With all the lame ducks at the Western Athletic Conference athletic directors meetings, the WAC should be called the QUACK.

For obvious reasons, the planning talks over the past three days in Scottsdale, Ariz., excluded the ADs of the schools leaving for Conference USA after next year (Rice, Southern Methodist, Tulsa and Texas-El Paso).

"For me, it was awkward," Hawaii athletic director Herman Frazier said. "A lot of those people are friends. You sit there and have discussions about issues and then excuse them to talk about the future. The funny thing is a lot of people thought it could've been the other way around. Everyone thought the west teams were going to leave, but as it turns out the east is leaving. It is very awkward. I have no experience with teams leaving a conference."

That's because Frazier is a relative newcomer to the WAC, having spent most of his career at Arizona State of the rock-solid Pac-10.

League commissioner Karl Benson, however, has been in this situation before. He was at his current post when eight schools left to form the Mountain West Conference in 1999.

He sounded calm and collected yesterday after the meetings.

"The position we're taking is we have choices, we have options. We're not in any kind of panic or urgent spot," Benson said.

The league's board of directors acted quickly last year when Rice, SMU and Tulsa bolted, picking up New Mexico State and Utah State. The athletic directors of the two new schools, both nicknamed Aggies, attended this week's meetings.

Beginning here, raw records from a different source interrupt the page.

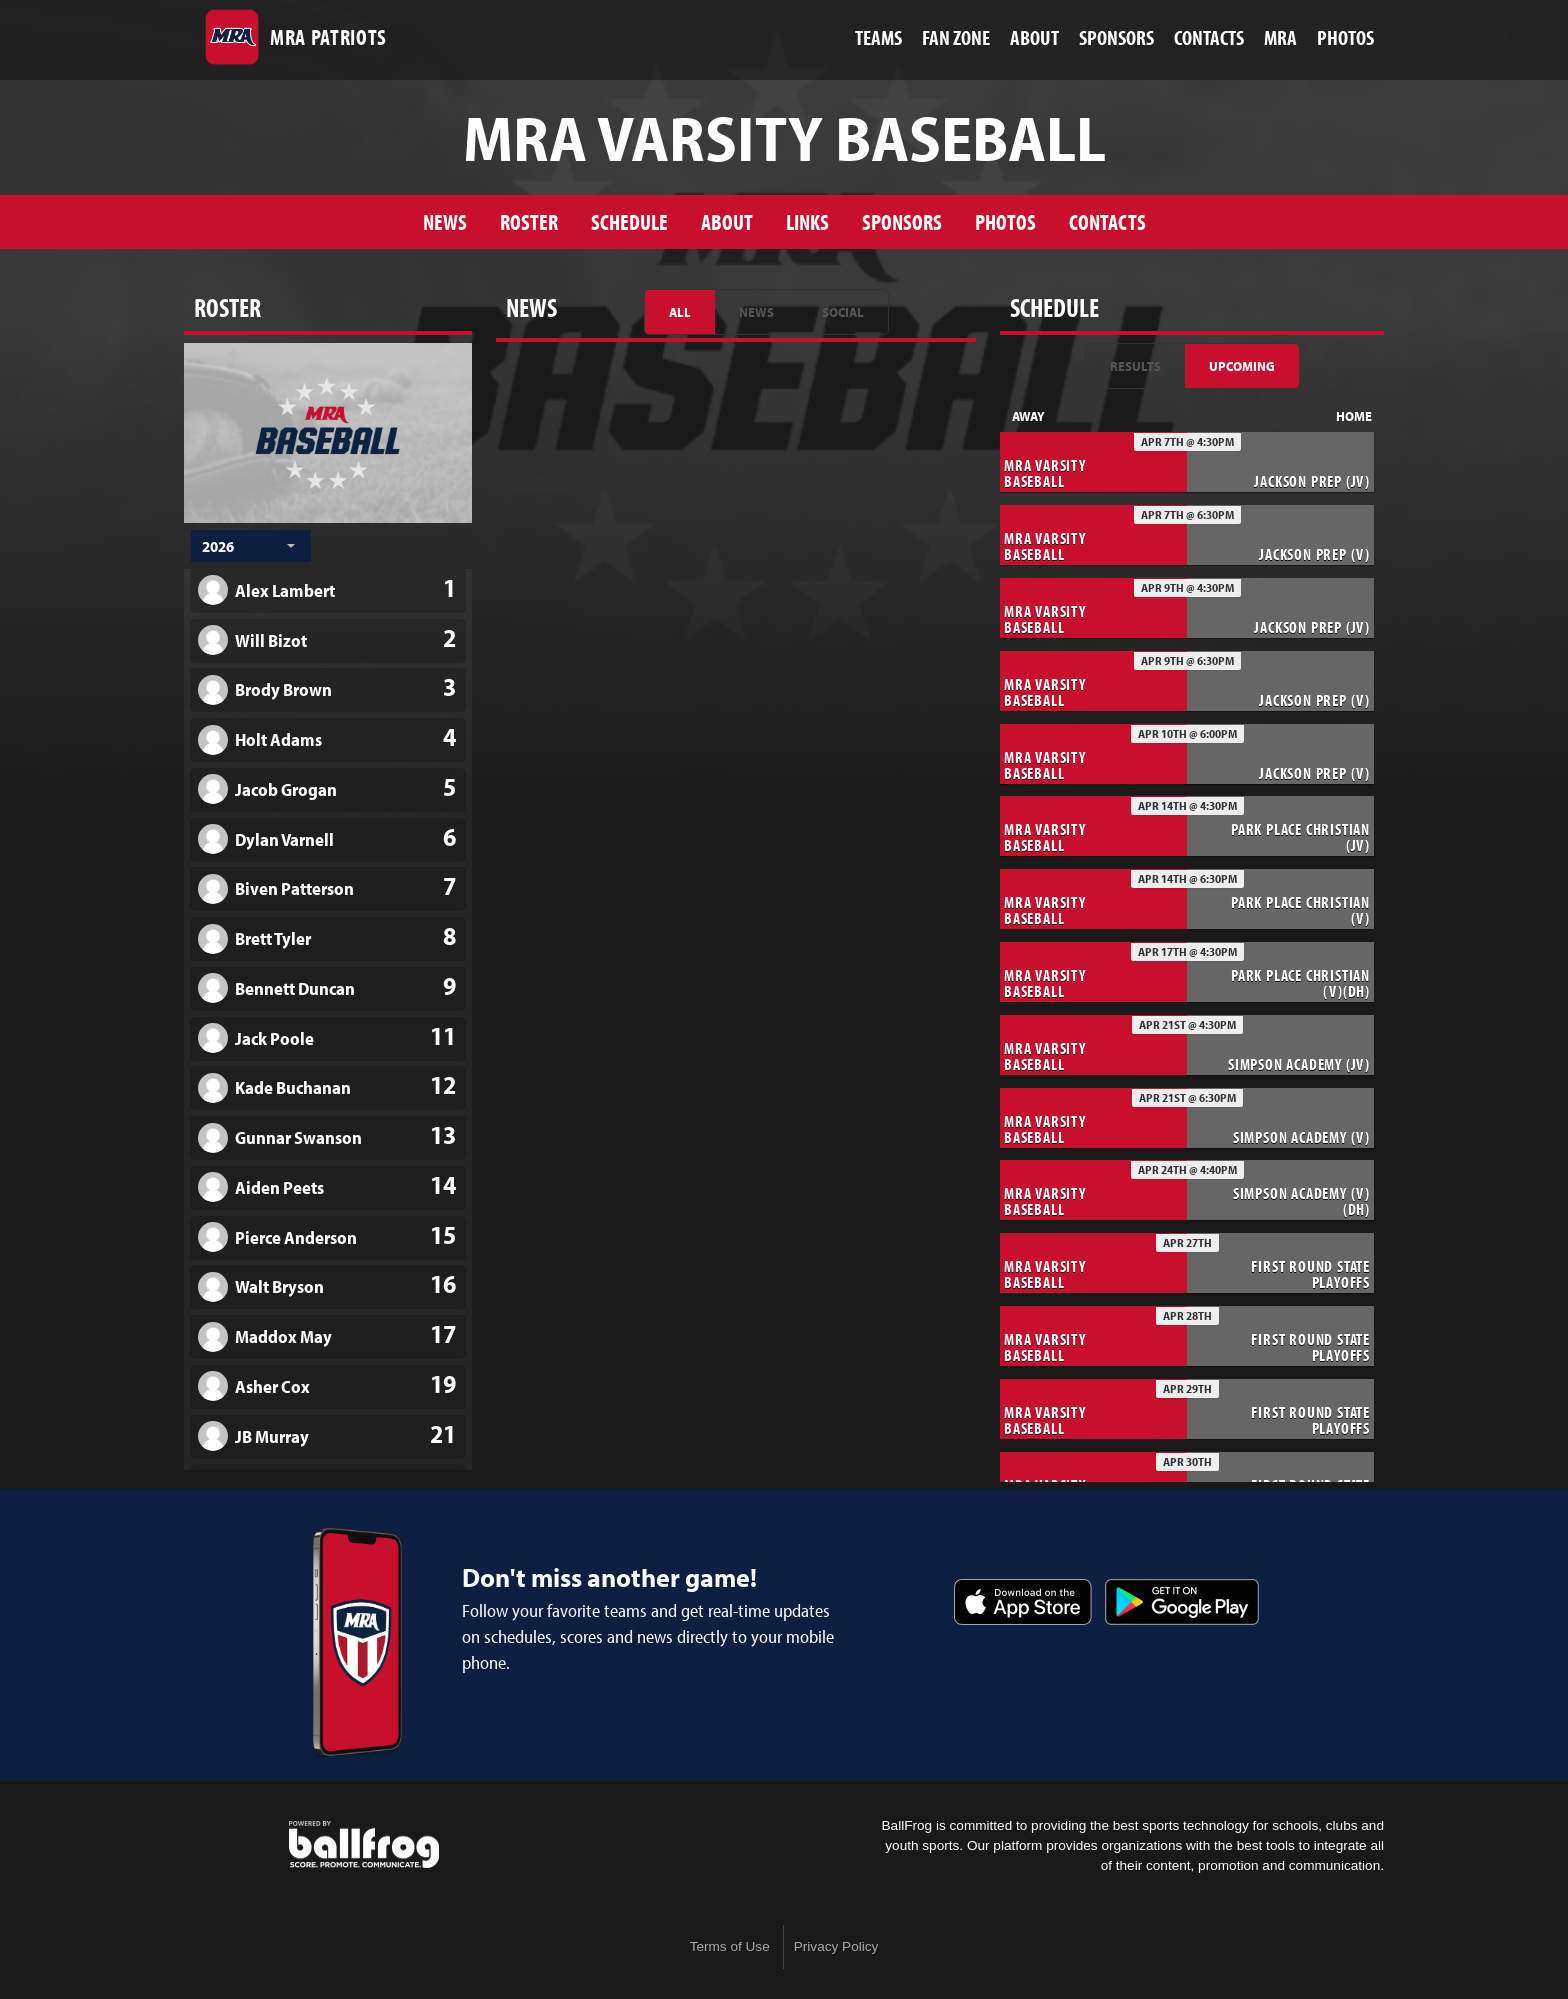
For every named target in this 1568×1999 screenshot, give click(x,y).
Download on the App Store (1023, 1602)
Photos (1005, 221)
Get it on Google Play (1182, 1602)
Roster (529, 221)
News (445, 221)
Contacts (1107, 221)
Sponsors (902, 221)
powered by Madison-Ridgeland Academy (364, 1845)
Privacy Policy (836, 1946)
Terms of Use (730, 1946)
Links (807, 221)
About (727, 221)
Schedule (629, 221)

In some ways, losing UTEP is a more stunning blow even though it is just one school. It was the league's oldest member.

Benson and Frazier said the WAC still has to decide how many schools, if any, it wants to invite now.

"We didn't rule out any possibilities. If there's an advantage of being a nine-team league with scheduling, we'll look closely at that," said Benson, who confirmed that Idaho, Louisiana-Lafayette and North Texas are the potential invitees.

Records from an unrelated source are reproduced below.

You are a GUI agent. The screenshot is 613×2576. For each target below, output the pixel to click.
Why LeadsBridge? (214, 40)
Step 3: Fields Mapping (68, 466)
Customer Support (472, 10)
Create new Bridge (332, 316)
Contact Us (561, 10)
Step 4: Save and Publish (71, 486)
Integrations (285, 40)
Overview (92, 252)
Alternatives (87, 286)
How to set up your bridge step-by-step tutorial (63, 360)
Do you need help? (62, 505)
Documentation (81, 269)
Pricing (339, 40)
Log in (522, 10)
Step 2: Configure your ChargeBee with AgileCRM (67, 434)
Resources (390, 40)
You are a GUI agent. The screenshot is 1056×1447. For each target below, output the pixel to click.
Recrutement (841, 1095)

Louisiana Tech is "absolutely" remaining in the WAC, Benson said, following printed speculation the Bulldogs might return to the Sun Belt.

Frazier said he prefers a nine-team league so that each football team has four home and four road games and plays all the other schools every year. In the 10-school WAC, schools went two-year stretches without playing each other.

"Four and four is good for everybody," Frazier said. "I want to figure out which of those teams is best for Hawaii. We don't have a lot to choose from. And those are three that have interest in being with us. We'll do our due diligence to see who is the best fit."

Today the ADs meet with the conference football coaches. Beginning tomorrow, Frazier will attend the Fiesta Frolic, an event hosted by the Fiesta Bowl for football coaches and athletic directors from around the country. Frazier said he will work on scheduling at the event.

He doesn't expect to seal any deals this week, but said he is continuing to work on a possible series of games with UCLA starting as early as 2006.

Benson said the WAC's new TV contract with ESPN is still being worked on.